### Create companies URLs for Bright Data Scraping

In [0]:
from pyspark.sql.types import *
from pyspark.sql.functions import *
import pyspark
from pyspark.sql import SparkSession
from pyspark.sql import functions as F
import pandas as pd

# pd.set_option('display.max_columns', None)
# pd.set_option('display.width', 1000)
spark = SparkSession.builder.getOrCreate()



In [0]:
import pandas as pd
import json
from pyspark.sql.functions import col

import re
import nltk
from nltk.corpus import stopwords
from nltk.tokenize import word_tokenize
from nltk.stem import PorterStemmer
nltk.download('stopwords')
nltk.download('punkt')

[nltk_data] Downloading package stopwords to /root/nltk_data...
[nltk_data]   Package stopwords is already up-to-date!
[nltk_data] Downloading package punkt to /root/nltk_data...
[nltk_data]   Package punkt is already up-to-date!
Out[2]: True

In [0]:
companies = spark.read.parquet('/linkedin/companies')

## Established Companies

In [0]:

# filter old companies 
old_companies = companies.filter((col('founded') >= '1900') & (col('founded') < '2020'))

# take the maximun between 2004 and foundation year
old_companies = old_companies.orderBy(col('followers').desc())
old_companies = old_companies.withColumn('scraping_time', 
                                         when(col('founded') <= '2004', 'all')
                                         .otherwise(concat(col('founded'), lit('-01-01%202024-03-20'))))

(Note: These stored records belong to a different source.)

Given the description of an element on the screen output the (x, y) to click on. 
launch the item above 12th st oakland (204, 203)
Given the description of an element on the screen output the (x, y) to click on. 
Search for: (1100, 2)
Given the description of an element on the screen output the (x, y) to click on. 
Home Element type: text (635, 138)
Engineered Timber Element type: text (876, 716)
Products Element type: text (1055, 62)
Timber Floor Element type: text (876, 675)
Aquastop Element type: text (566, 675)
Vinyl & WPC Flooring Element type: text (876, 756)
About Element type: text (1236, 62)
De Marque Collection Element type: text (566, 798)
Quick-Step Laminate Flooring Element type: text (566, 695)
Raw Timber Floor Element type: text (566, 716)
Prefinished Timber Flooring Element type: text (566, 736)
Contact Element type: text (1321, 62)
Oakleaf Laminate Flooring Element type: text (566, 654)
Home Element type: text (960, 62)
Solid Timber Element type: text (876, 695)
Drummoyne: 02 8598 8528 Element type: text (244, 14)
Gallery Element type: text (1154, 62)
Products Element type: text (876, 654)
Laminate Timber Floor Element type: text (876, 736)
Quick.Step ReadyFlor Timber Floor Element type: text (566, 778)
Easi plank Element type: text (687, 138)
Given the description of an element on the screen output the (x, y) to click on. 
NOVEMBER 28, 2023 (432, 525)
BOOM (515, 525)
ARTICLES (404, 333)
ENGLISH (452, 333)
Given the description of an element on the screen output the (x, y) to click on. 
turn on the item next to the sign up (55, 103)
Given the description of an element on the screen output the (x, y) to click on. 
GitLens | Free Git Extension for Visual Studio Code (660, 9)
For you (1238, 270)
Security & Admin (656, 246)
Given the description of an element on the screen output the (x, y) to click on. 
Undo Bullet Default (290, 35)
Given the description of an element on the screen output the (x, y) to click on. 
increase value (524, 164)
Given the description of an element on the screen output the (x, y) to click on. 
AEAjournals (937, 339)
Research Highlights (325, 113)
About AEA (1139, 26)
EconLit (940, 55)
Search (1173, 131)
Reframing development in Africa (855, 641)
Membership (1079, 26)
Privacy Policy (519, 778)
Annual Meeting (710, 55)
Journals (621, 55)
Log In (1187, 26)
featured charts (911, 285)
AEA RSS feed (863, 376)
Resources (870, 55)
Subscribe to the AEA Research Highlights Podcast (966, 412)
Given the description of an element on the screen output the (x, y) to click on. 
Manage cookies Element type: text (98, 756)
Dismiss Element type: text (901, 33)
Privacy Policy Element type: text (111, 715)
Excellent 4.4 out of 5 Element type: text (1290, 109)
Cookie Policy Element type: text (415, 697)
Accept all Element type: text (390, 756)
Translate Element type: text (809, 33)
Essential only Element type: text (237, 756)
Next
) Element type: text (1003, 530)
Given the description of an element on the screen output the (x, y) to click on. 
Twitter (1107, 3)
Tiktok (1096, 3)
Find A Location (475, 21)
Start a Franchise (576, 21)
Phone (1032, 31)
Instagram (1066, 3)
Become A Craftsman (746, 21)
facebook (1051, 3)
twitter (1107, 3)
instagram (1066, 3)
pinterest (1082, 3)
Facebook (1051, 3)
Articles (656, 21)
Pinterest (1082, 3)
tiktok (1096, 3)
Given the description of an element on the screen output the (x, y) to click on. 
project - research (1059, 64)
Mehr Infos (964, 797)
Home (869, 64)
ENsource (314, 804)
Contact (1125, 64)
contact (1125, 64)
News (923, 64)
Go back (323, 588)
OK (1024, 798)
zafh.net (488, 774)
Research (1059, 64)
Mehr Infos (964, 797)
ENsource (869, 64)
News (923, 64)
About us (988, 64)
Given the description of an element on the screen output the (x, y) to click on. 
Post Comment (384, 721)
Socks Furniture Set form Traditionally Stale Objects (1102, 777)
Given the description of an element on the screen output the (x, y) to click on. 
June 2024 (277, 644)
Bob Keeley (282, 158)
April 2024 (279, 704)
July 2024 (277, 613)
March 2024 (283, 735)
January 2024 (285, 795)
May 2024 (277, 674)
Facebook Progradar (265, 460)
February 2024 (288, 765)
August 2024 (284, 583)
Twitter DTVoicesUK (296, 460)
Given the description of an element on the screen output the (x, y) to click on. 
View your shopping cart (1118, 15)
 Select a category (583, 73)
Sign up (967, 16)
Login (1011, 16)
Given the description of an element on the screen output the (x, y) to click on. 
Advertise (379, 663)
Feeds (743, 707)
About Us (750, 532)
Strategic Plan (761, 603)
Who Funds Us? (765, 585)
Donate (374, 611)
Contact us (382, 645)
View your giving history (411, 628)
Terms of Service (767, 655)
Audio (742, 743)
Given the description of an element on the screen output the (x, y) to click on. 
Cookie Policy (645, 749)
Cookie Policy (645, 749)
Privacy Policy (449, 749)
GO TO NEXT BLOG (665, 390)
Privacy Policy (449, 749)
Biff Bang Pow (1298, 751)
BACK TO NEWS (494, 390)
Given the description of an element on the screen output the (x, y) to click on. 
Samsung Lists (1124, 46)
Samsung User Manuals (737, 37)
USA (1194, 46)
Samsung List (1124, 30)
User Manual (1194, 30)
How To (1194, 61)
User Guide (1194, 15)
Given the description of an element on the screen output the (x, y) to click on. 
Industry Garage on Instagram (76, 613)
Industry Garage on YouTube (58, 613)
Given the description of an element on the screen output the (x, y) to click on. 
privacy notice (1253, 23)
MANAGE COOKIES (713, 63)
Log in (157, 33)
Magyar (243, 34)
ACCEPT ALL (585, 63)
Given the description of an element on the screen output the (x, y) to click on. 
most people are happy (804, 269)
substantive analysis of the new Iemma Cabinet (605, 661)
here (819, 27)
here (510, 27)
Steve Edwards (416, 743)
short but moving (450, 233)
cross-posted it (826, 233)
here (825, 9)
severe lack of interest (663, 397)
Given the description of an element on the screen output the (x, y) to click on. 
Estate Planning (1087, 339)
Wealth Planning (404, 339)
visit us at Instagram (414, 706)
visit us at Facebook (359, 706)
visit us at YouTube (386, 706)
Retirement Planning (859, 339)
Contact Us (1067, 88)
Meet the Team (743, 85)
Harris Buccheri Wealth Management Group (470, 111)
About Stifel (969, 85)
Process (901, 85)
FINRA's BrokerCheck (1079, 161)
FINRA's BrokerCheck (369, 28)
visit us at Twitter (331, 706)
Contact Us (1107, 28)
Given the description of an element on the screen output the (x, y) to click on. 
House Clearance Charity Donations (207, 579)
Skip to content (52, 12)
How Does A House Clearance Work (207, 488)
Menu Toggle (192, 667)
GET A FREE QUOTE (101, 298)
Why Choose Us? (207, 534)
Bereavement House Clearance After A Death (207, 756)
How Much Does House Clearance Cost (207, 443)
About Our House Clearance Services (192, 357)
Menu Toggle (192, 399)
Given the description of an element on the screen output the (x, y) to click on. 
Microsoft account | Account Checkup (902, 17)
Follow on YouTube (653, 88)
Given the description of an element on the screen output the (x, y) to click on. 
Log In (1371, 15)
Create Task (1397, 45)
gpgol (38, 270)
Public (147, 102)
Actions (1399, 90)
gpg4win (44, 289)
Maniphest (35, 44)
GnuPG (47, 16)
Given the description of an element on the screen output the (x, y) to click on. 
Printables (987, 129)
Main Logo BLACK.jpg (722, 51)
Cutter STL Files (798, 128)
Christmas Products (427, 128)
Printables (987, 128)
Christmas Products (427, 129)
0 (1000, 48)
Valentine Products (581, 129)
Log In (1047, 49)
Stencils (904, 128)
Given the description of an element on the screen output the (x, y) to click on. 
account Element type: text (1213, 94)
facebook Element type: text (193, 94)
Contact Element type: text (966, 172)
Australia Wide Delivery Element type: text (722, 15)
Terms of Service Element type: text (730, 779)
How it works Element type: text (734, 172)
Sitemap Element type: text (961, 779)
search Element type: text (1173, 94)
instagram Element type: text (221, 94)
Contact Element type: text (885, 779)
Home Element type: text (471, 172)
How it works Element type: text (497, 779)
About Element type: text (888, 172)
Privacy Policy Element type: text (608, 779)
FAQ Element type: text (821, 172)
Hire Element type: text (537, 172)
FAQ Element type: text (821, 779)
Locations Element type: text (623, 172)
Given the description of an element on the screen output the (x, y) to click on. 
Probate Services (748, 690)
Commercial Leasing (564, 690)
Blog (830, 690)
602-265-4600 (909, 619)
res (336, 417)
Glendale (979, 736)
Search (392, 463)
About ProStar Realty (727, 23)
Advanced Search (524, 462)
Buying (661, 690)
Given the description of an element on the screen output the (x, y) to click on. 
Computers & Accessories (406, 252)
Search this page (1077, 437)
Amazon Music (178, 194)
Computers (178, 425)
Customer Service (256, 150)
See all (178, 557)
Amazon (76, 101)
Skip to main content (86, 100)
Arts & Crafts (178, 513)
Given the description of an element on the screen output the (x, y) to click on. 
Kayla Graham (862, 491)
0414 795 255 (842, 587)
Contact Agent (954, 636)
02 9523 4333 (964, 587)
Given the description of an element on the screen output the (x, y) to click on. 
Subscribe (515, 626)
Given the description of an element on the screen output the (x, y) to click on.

pd_df = old_companies.select(['name', 'followers', 'scraping_time']).toPandas()

In [0]:
#preprocess names 
company_names = pd_df['name'].to_list()

preprocessed_company_names = []
stemmer = PorterStemmer()
stop_words = set(stopwords.words('english'))

company_names_dict = {}

search_name_list = []

for name in company_names:
    real_name = name
    # Remove special characters
    name = re.sub(r'\bInc.\b', '', name).strip()
    name = re.sub(r'\bInc\b', '', name).strip()
    name = re.sub(r'\bCo.\b', '', name).strip()
    name = re.sub(r'[^\w\s.,&()-]', '', name)

    if '-' in name or ',' in name or '(' in name:
      if '-' in name:
        parts = name.split('-')
        name = parts[0].strip()  # Get the part before the hyphen and remove any leading/trailing whitespace

      if ',' in name:
        parts = name.split(',')
        name = parts[0].strip()  # Get the part before the hyphen and remove any leading/trailing whitespace
    
      if '(' in name:
        parts = name.split('(')
        informative_part = parts[-1].strip()  # Get the part before the hyphen and remove any leading/trailing whitespace
        informative_part = informative_part.split(')')[0].strip()
        if informative_part.isupper():
          name = informative_part
        else: 
          name = parts[0].strip()

    company_names_dict[real_name] = name
    search_name_list.append(name)
 
pd_df['search_name'] = search_name_list

filtered_company_names_dict = {key: value for key, value in company_names_dict.items() if len(value.split(' ')) <= 4}

In [0]:
# convert names to google trends urls
pd_df['name_length'] = pd_df['search_name'].apply(lambda x: len(x.split(' ')))
pd_df['url'] = [f"https://trends.google.com/trends/explore?date={x}&q={y}" for x, y in zip(pd_df['scraping_time'], pd_df['search_name'])]
pd_df = pd_df.sort_values(by=['followers', 'name_length'], ascending=[False, True])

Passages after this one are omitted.